Riding in the back of a Saab deep in thought of the above, I finally surmised what David Foster Wallace expressed at his Kenyon College commencement speech, “in the day-to-day trenches of adult life there is no such thing as atheism... everybody worships.” Everyone bows down before some vision of god and atheism does not escape, but is found weighed and wanting.
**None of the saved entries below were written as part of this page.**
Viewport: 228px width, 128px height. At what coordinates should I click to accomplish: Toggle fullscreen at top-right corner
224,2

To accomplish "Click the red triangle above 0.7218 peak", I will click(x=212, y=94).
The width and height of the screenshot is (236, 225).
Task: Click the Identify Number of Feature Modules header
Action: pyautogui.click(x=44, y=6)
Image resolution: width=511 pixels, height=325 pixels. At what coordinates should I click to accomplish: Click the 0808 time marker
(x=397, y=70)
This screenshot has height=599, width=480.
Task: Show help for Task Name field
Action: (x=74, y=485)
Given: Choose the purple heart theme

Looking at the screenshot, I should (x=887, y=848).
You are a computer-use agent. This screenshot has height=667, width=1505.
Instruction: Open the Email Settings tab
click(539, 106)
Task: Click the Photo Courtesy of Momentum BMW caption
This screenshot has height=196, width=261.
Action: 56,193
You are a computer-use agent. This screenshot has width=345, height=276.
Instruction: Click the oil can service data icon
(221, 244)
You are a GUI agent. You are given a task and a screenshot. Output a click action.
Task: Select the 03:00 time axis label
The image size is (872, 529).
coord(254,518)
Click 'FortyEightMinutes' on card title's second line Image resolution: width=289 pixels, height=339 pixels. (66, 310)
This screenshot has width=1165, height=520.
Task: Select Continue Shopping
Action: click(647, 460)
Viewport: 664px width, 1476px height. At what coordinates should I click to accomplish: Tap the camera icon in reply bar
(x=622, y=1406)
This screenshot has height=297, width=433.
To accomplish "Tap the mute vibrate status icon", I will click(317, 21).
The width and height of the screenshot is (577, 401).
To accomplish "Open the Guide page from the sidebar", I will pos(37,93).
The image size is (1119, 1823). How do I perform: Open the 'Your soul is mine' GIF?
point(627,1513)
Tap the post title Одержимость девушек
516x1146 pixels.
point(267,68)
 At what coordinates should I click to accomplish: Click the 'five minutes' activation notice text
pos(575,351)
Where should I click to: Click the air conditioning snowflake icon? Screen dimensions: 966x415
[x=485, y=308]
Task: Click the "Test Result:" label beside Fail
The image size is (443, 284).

For Christians, the Logos is man’s beatific vision, because every human naturally desires the perfection of joy that is Jesus Christ (1 Corinthians 13:10). The incarnation revealed the perichoresis of nature and supernature, refining creations dignity. Theology is thus the seeking of beatific vision, as Saint Anselm said; meaning, humans long to share by grace in the divine life. The Christian life is God welcoming us to see Creation as our hospitality until we meet our Host in Jesus Christ. With this in mind, what we’ll find in our walk is what C.S. Lewis describes in The Weight of Glory: “the books or the music in which we thought the beauty was located will betray us if we trust to them; it was not in them, it only came through them, and what came through them was longing” for what we truly desire. They are not the thing in itself, the thing in itself desired transcends reality but His scent is everywhere.
Tolkien enabled me to catch the scent in the air that had always been there. To pick up the trail is to detect Augustines dictum, that only God can be loved for his own sake, everything else is penultimate. Undoubtedly, this language of beatific vision is unfamiliar for some, but its employment is intentional to retrieve our teleological default settings. If natures telos lies in the supernatural, we could never satisfactorily loot the Egyptians to make the natural realm home. In my case to make a god of a relationship, would always destroy it, because it could never be an end in itself. God alone reserves that right, and all our desires—as disordered as they can become—pursue this beatific vision.